Oregon, Mt. Hood. On June 25, a regularly scheduled Mazama climbing party of several ropes successfully climbed Mt. Hood by way of the Sunshine Route. Climbing conditions were good, the weather was excellent. The descent was made by way of the Cooper’s Spur route. At this time of year, this route is a single smooth snow-covered spur running almost the entire distance from the summit to timberline. Its upper portions vary between 45-degrees and 55-degrees with extreme exposure to the Eliot Glacier cirque.

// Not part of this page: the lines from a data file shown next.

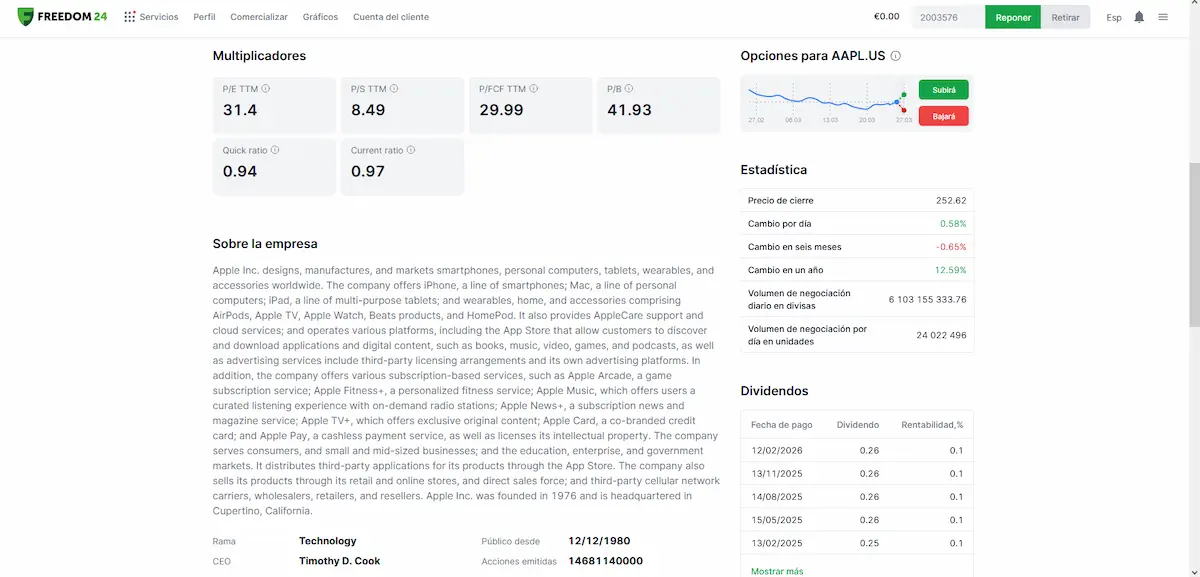Image resolution: width=1200 pixels, height=577 pixels.
Task: Open Gráficos in top navigation
Action: point(320,17)
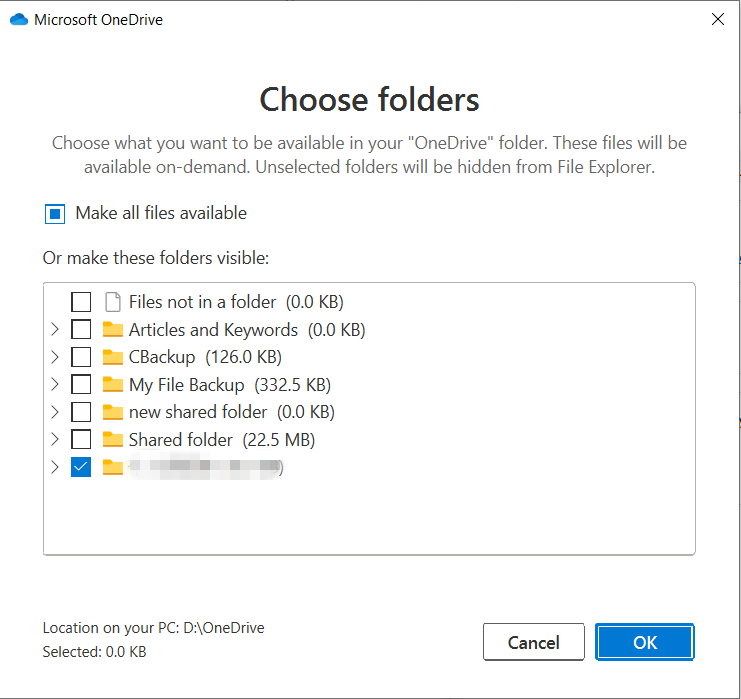741x699 pixels.
Task: Expand the Shared folder tree node
Action: [54, 440]
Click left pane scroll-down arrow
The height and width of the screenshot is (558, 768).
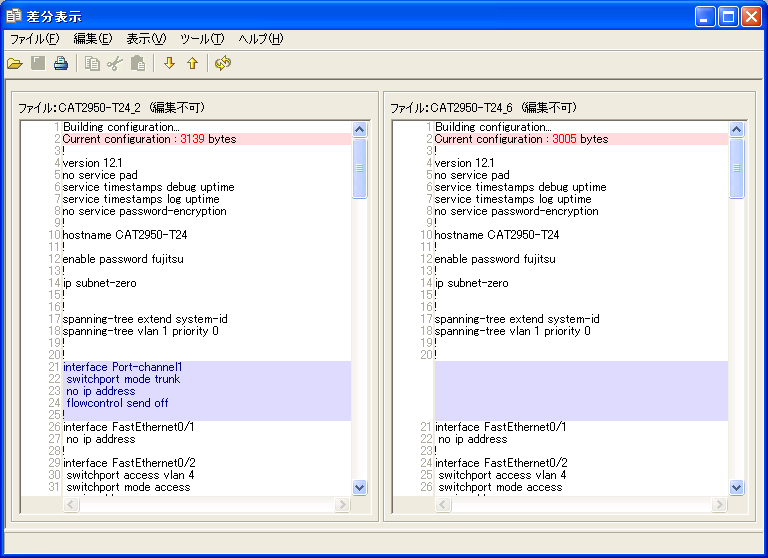tap(360, 487)

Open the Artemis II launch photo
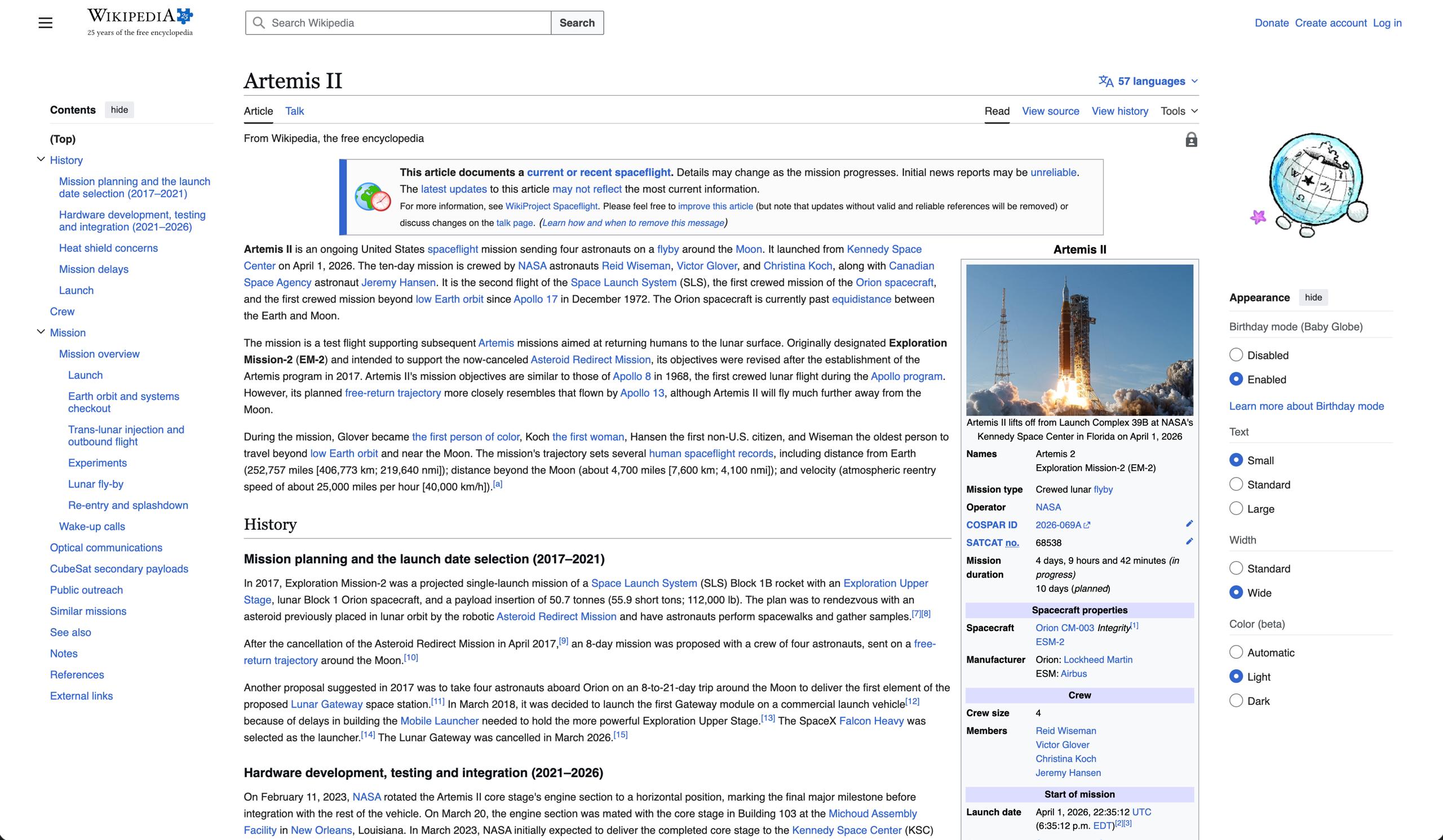pyautogui.click(x=1079, y=340)
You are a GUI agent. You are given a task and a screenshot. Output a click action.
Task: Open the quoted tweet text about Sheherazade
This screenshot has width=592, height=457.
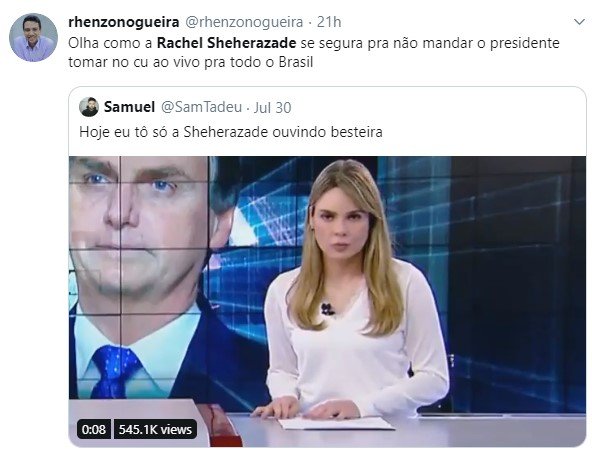231,132
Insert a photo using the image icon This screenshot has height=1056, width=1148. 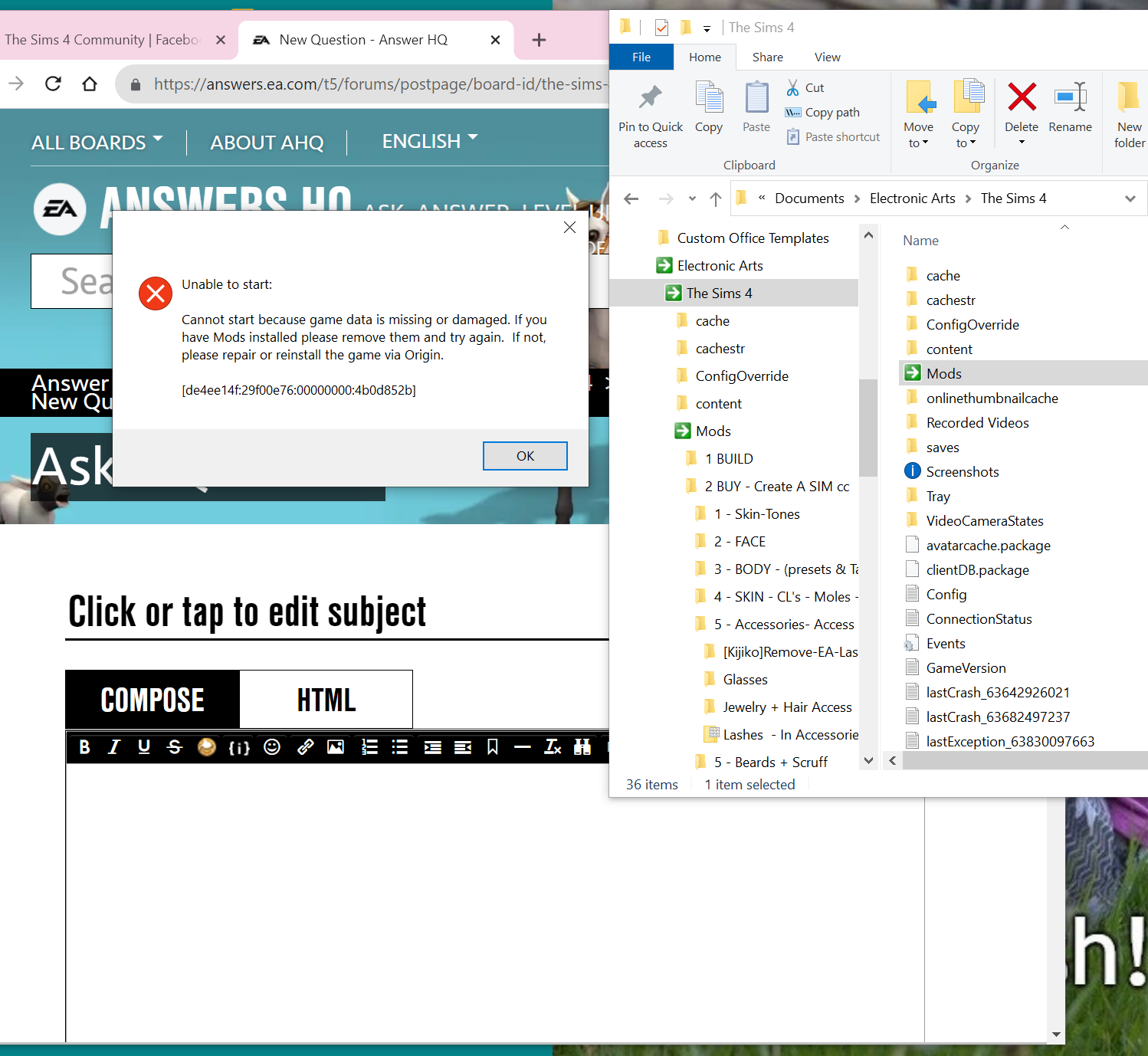pos(336,747)
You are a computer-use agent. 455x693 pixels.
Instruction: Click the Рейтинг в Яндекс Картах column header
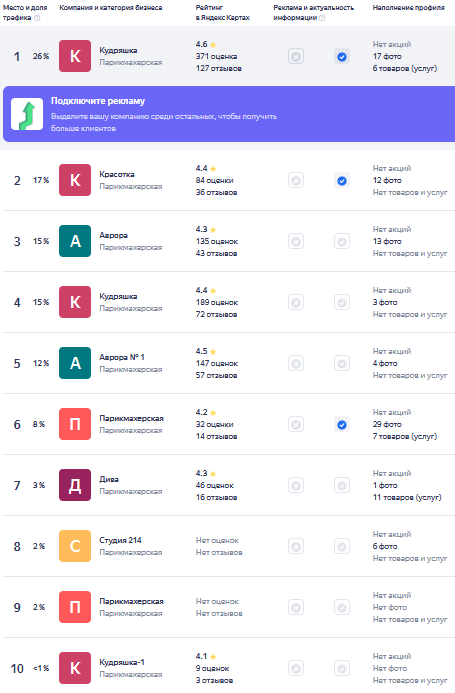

At about 1:30 p.m. the last rope to descend from the summit contained Colin Chisholm (54) and his son Doug (21). After descending several rope lengths from the summit using standard belaying techniques, they decided to alternately glissade and belay in order to speed the descent and to catch up with the main group some distance ahead. Colin glissaded first wearing crampons in fairly soft snow while Doug belayed. Just as he reached the end of his rope his crampons hooked into ice throwing him forward into a fall. This dislodged his belayer who in turn started to slide downward. Loose rope entangled Colin’s legs and both men lost their ice axes. Their slide carried them over the edge of the very steep slopes above Eliot Glacier. The two climbers lost some 1500 ft. of elevation in a matter of seconds passing over the edge of one crevasse, where Colin broke his ribs on impact with its lower lip. After passing over the shrund above Eliot Glacier, they came to rest on the slopes of the glacier. Composing themselves and ascertaining that their injuries were not major (Colin had broken ribs and abrasions and Doug had abrasions only), they attempted to attract the attention of the rest of their party. The accident went unnoticed for some minutes as the rest of the party, who were well in advance, were not watching and were unaware of the Chisholms’ absence from the upper slopes. Upon becoming aware of the accident, Earl Levin organized a rescue squad out of the climbing party and sent Marge Dauelsberg to notify the Mountain Rescue and Safety Council of Oregon. Earl Levin and his group performed the necessary first aid and made the accident victims comfortable until help arrived.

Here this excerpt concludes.